It shouldn’t be surprising, this is the same crew who regularly make the decision to hold a final on a Sunday, which inevitably ends up with players having to withdraw because of their faith.
Which is just to say, do we still not know who plays our game?
Matariki is not just a day off and the first public holiday takes on a special significance for whānau around Aotearoa. Like many different days of celebration, the day off for the community at the centre turns into one of the busiest day of their year as they pitch in to mark the occasion. Even I, a pākehā plus one, have been booked out since long ago to attend special celebrations. I’m just lucky I haven’t been put in the impossible position to choose between family and team.
Not to mention, there will be many others for whom 1pm, regardless of the public holiday, will be the middle of their regular work day.
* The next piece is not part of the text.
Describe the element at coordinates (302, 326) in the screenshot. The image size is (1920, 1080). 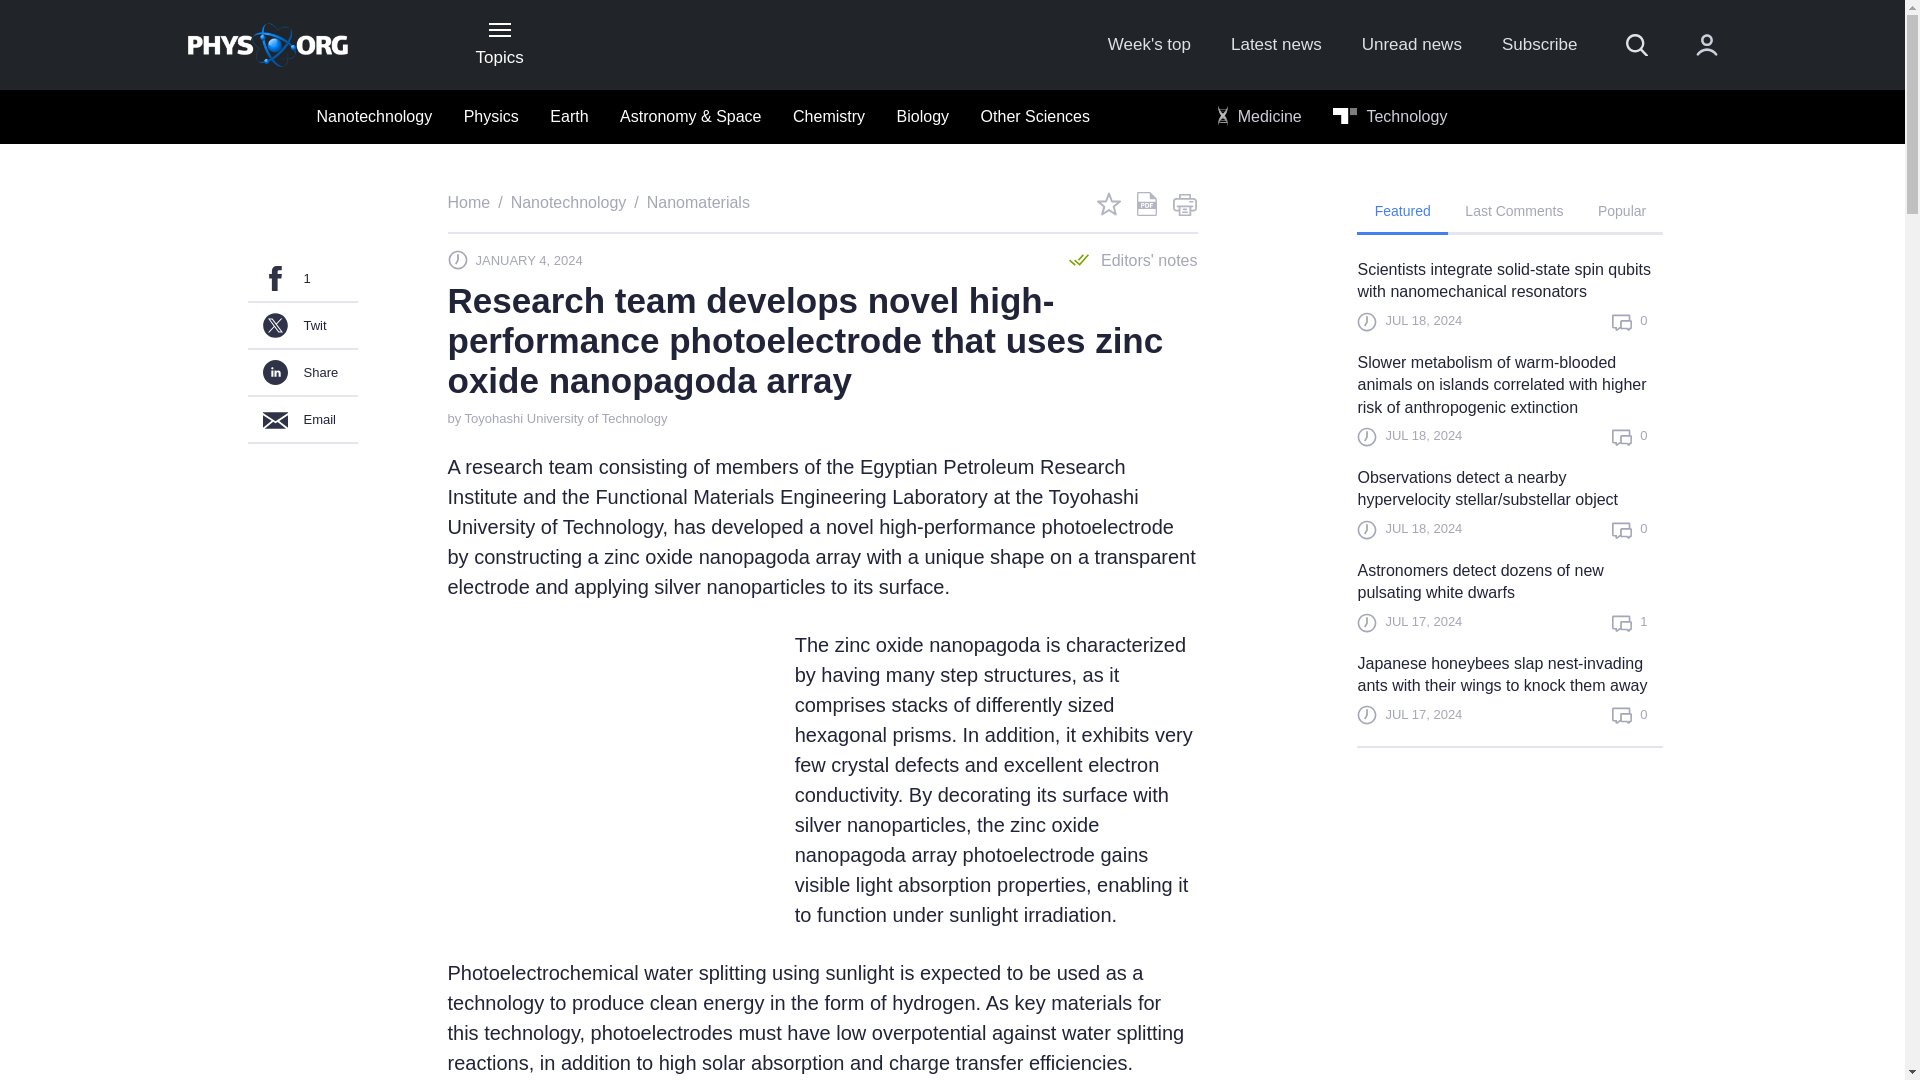
I see `Twit` at that location.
Good luck trying to put in for leave just four days out.
What’s the justification? I understand a Farah Palmer Cup camp is schedule for this weekend. Well, that should have been considered before delaying the start of the round. Losing a day for that camp is just the way it goes to ensure that this women’s club competition maintains its credibility. There are still ways to incorporate this match into your programme anyway. The players competing can be analysed by those not and a day at the rugby used as a team builder for all.
Comments from the instagram post that have since been deleted and now the ability to comment has been disabled on this post.
It’s been less than 24 hours and there’s been a lot of noise but are Wellington Rugby listening? At this stage they have simply opted to delete feedback from the community on the post and turn off the ability for further comment. So it looks like it’s #rugbytheirway.
It doesn’t have to be like this, our women’s rugby community in Wellington is as agile and creative off the field as we are on it. Open up the communication lines and find a solution that works for all so we can finish the club season on a high.